Belgium enacts unilateral ban on goods from Israeli settlements as EU deadlock persists
Brussels remains divided over a bloc-wide approach while member states including Belgium, Ireland, and Spain move independently to restrict trade with occupied territories.

Belgium’s federal government has approved a ban on importing goods produced in Israeli settlements within the occupied Palestinian territories, marking a significant divergence from the European Union’s stalled collective response. The decision was finalised at the cabinet’s last meeting before the summer break, fulfilling a commitment made last year in response to the scale of Israel’s bombardment of Gaza and its resulting death toll.
The move places Belgium alongside Spain, the Netherlands, Slovenia, and Ireland, which have all acted unilaterally to restrict settlement trade. Ireland’s parliament passed its own prohibition on 15 July, while Spain enshrined similar measures in law last September. Slovenia adopted a comparable ban earlier this year, although its policy stance has shifted following the election of a more pro-Israel government.
Belgian Foreign Minister Maxime Prevot voiced frustration with the European Commission’s approach during a closed-door meeting in Brussels earlier this week. Prevot accused the Commission of offering ministers “a bone to chew on” rather than a substantive plan for coordinated action, highlighting the deepening rift between national governments and EU leadership on the issue.

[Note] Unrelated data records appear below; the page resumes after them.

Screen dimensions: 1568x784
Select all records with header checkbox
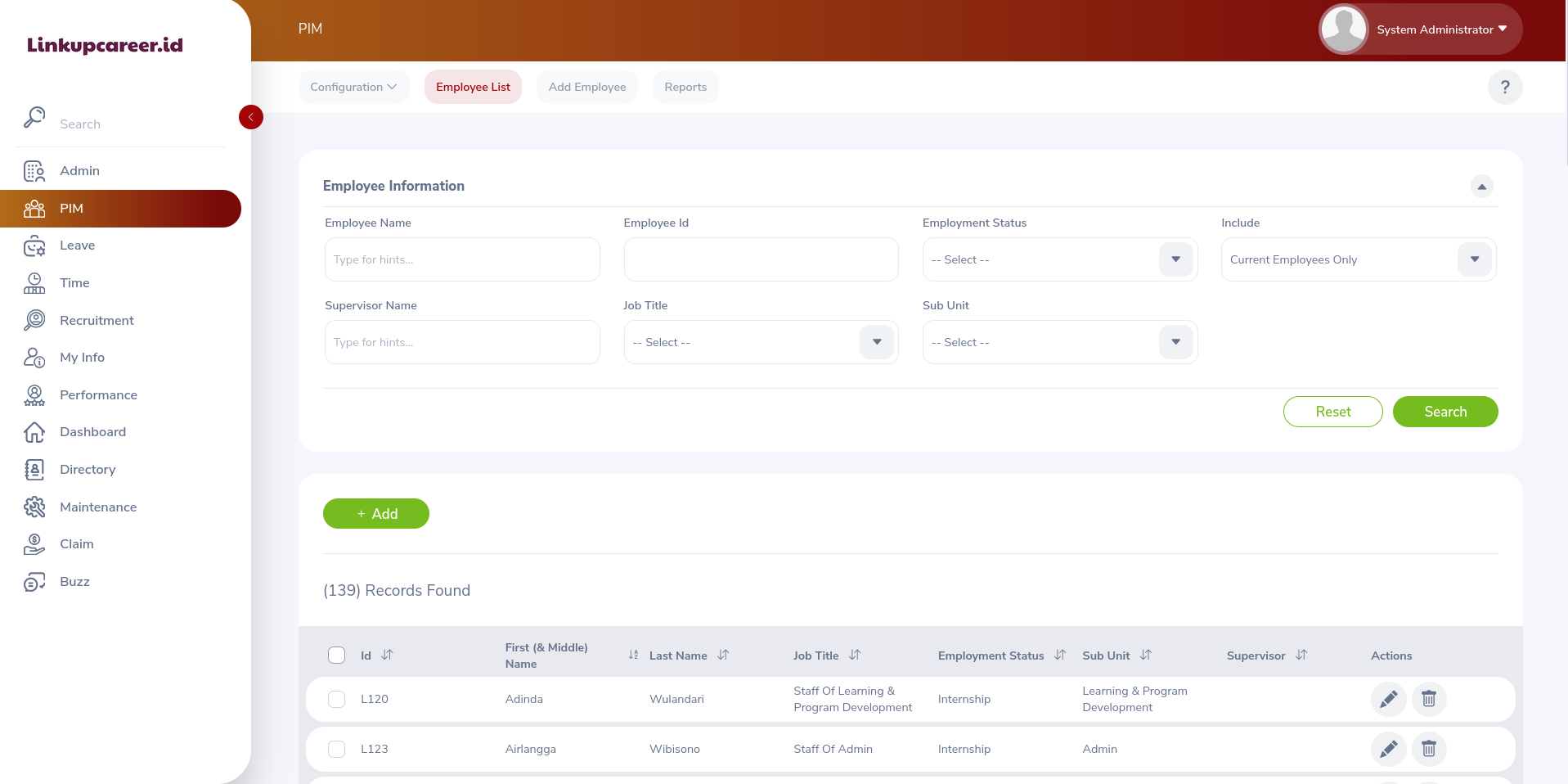click(336, 655)
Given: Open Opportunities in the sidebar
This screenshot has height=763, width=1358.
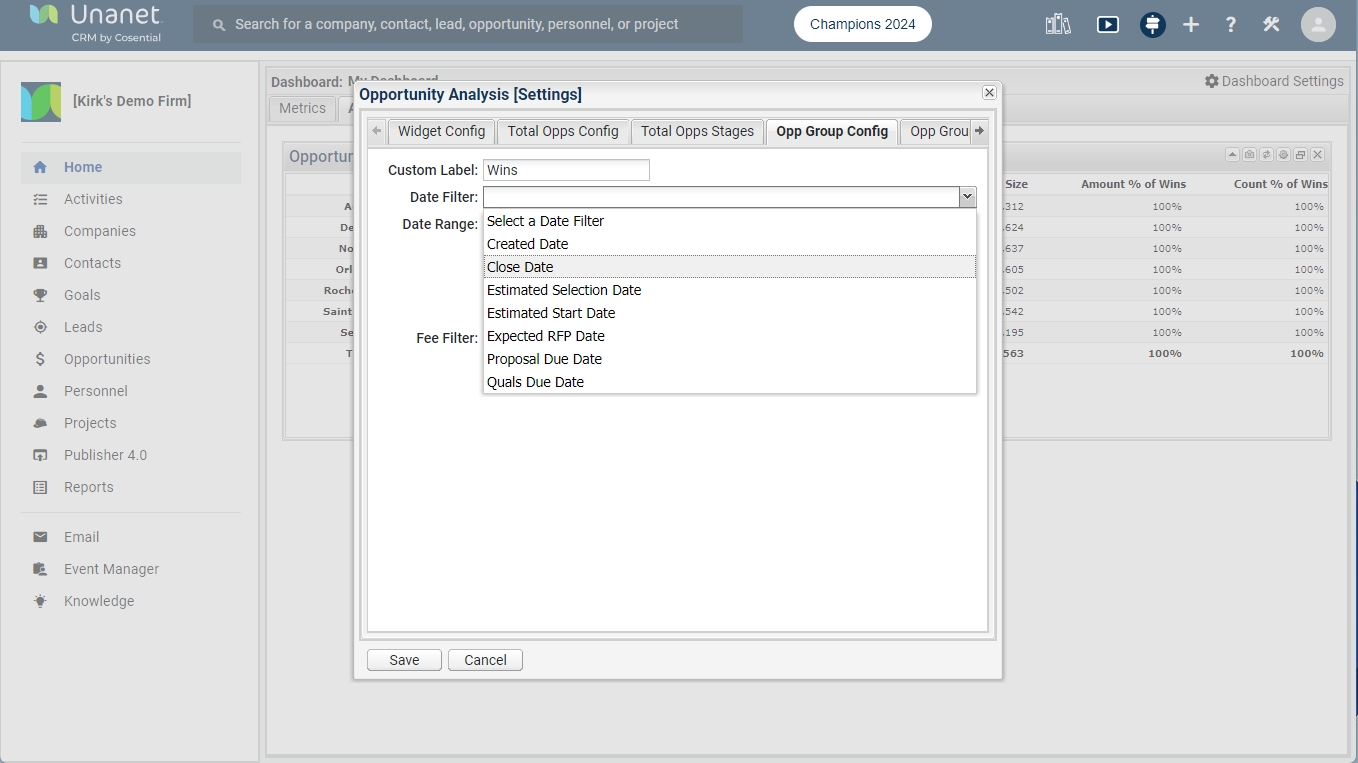Looking at the screenshot, I should (x=107, y=359).
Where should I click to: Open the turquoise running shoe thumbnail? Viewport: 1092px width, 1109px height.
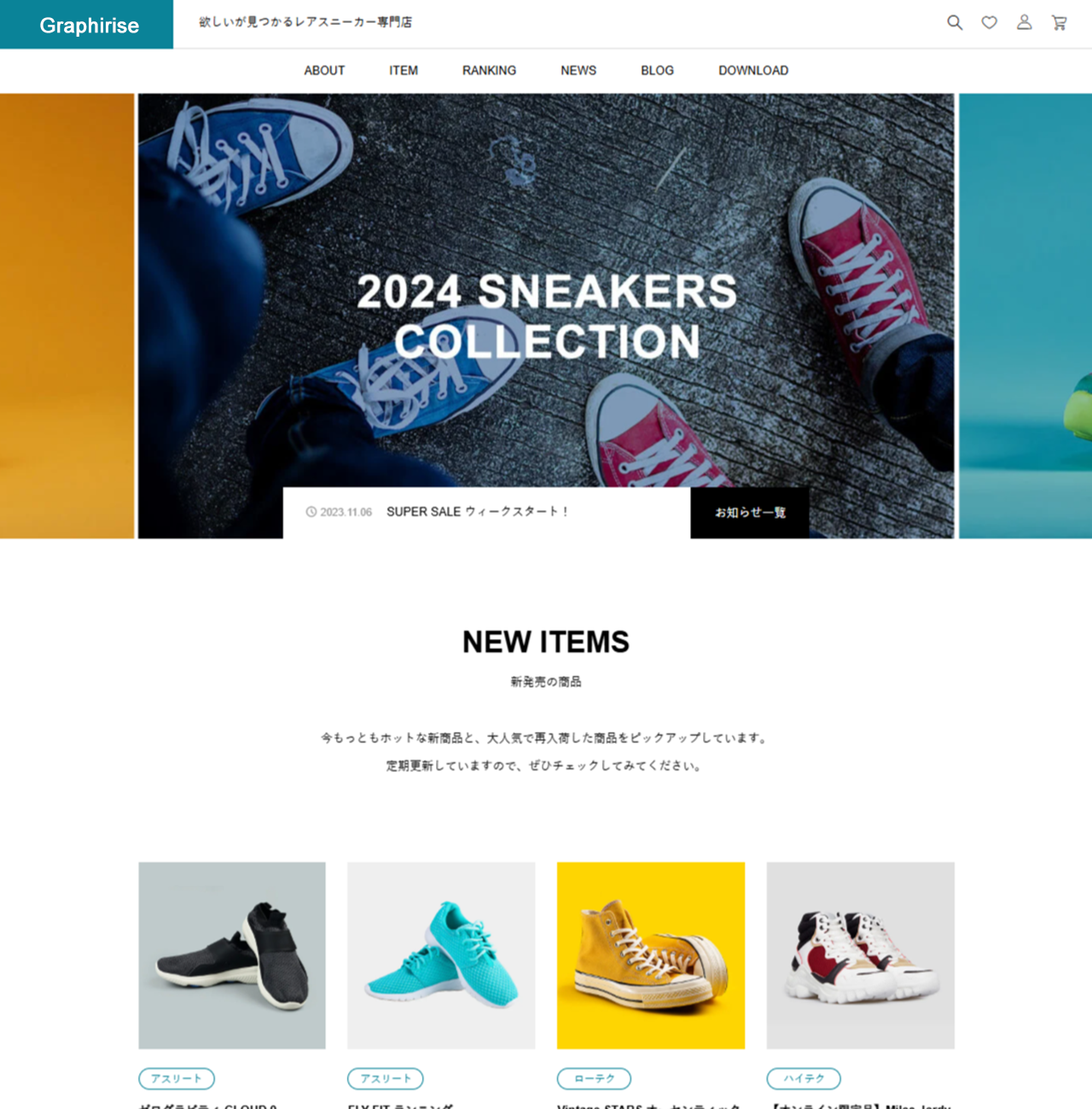click(441, 955)
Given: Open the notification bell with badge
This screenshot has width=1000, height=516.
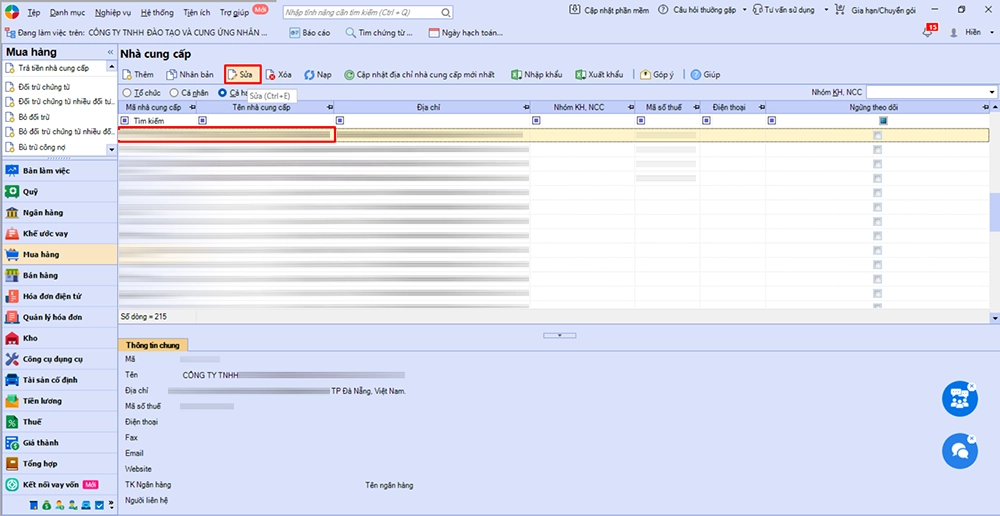Looking at the screenshot, I should pos(928,33).
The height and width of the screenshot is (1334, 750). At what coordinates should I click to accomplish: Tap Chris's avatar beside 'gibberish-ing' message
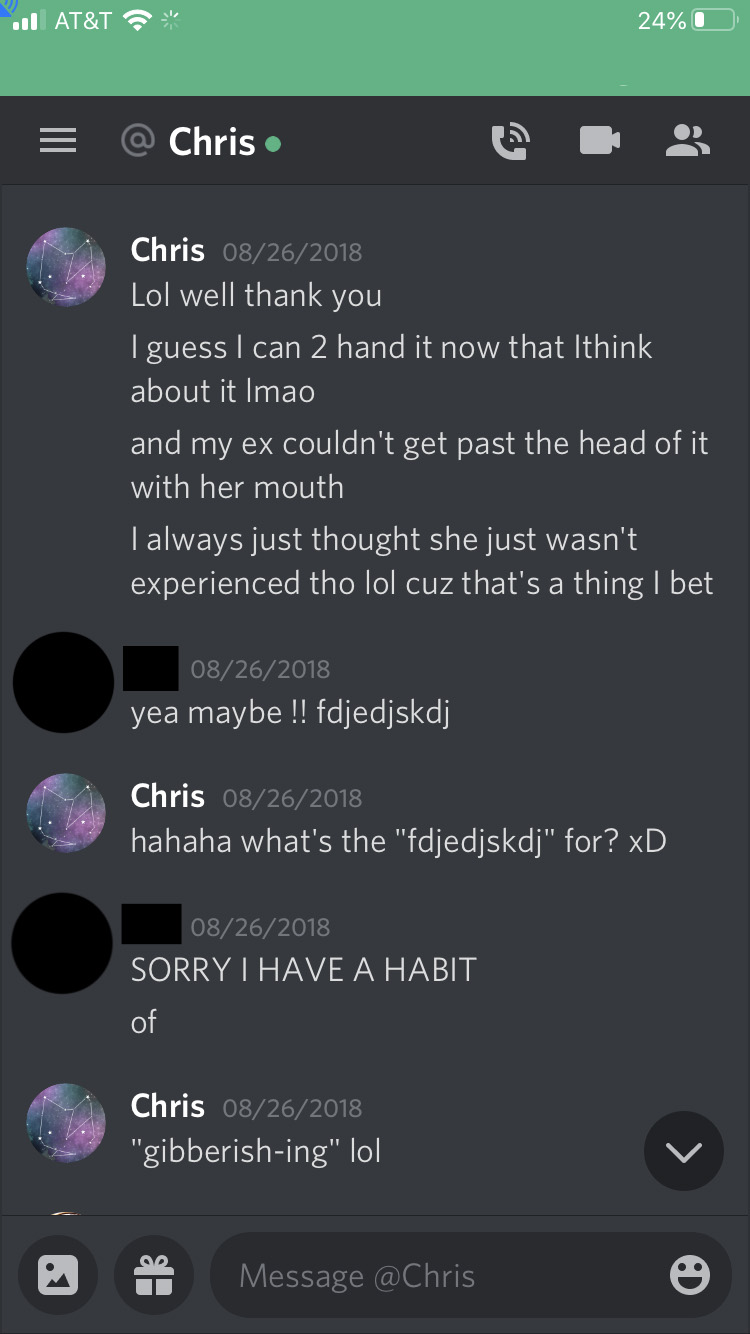tap(65, 1124)
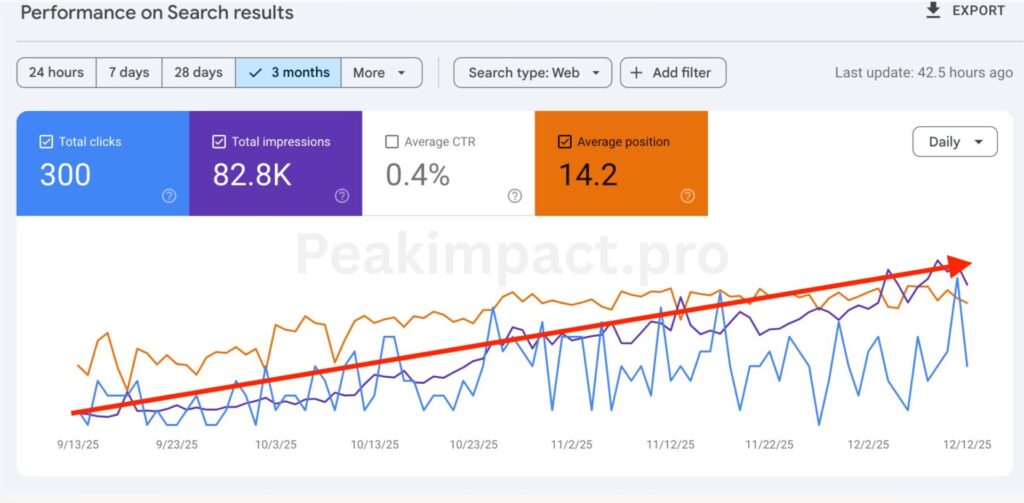Screen dimensions: 1024x503
Task: Click the 11/2/25 date on chart axis
Action: (x=573, y=445)
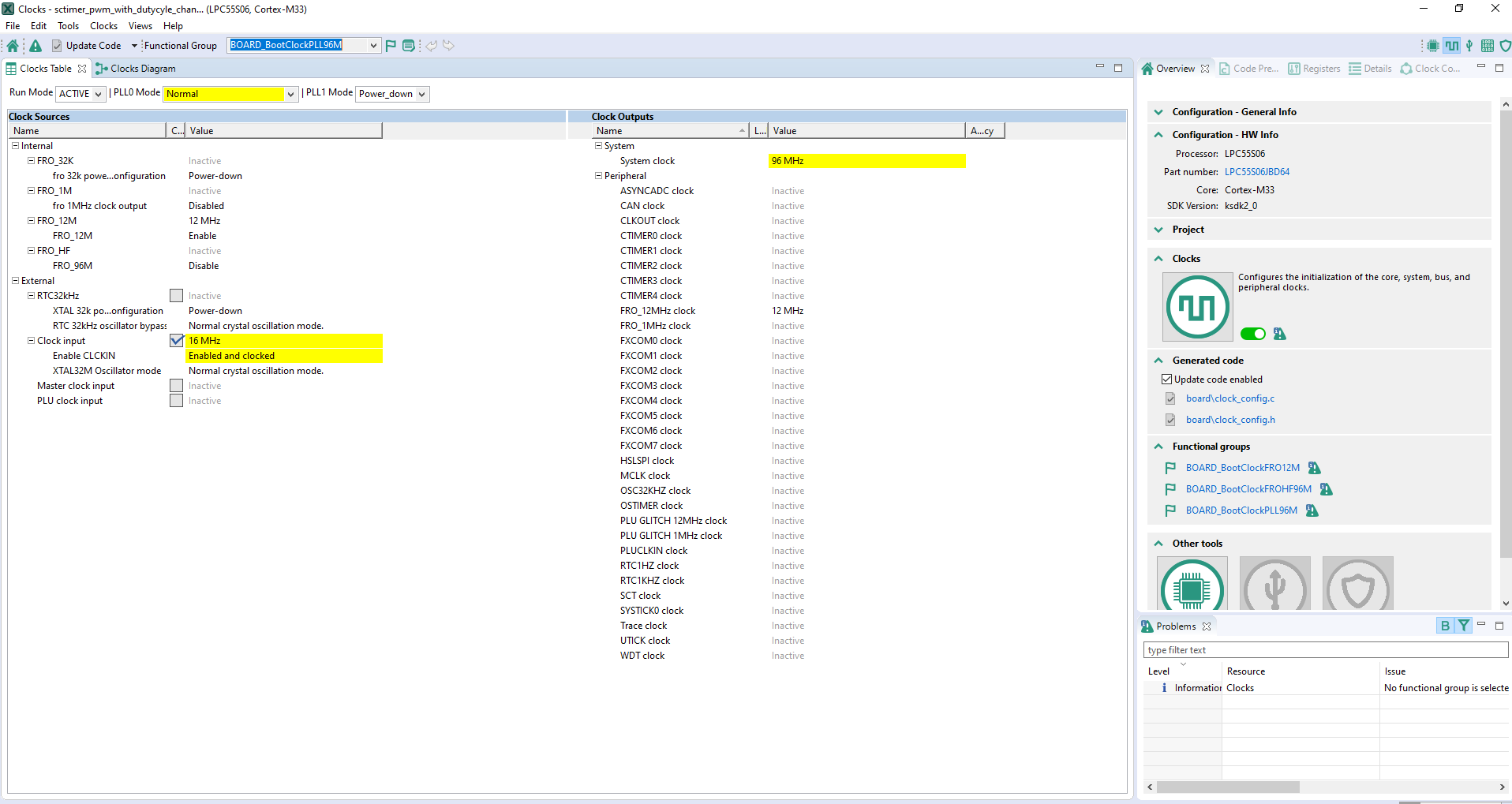The image size is (1512, 804).
Task: Open the PLL0 Mode dropdown
Action: click(x=230, y=94)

The case for tighter controls was reinforced by an investigation from the Global Echo Litigation Center, which analysed over 30,000 export documents. The study found that roughly one in six shipments to Europe contained goods from settlements in the occupied West Bank or Golan Heights, a rate that rose to nearly one in five for consignments bound specifically for EU countries. Investigators noted that exporters routinely obscured the true origin of produce by labelling it Israeli or shipping it under unconnected addresses.
Despite the European Commission circulating a paper outlining three potential actions—an import ban, a licensing scheme, or high tariffs—EU foreign ministers remain deadlocked. Five former European officials, including ex-Italian Prime Minister Enrico Letta and former German Vice-Chancellor Sigmar Gabriel, have called for a unified EU ban. They argue that unilateral measures carry limited weight, as goods cleared in one member state can move freely across the bloc, and contend that such a ban would align EU trade policy with existing restrictions on conflict minerals and goods made with forced labour.
The EU remains Israel’s largest trading partner, accounting for nearly a third of its total trade in goods, valued at 43 billion euros ($49bn) last year. While several member states have also restricted arms exports to Israel over the war in Gaza, the lack of a coordinated commercial policy continues to complicate efforts to enforce international law through trade mechanisms.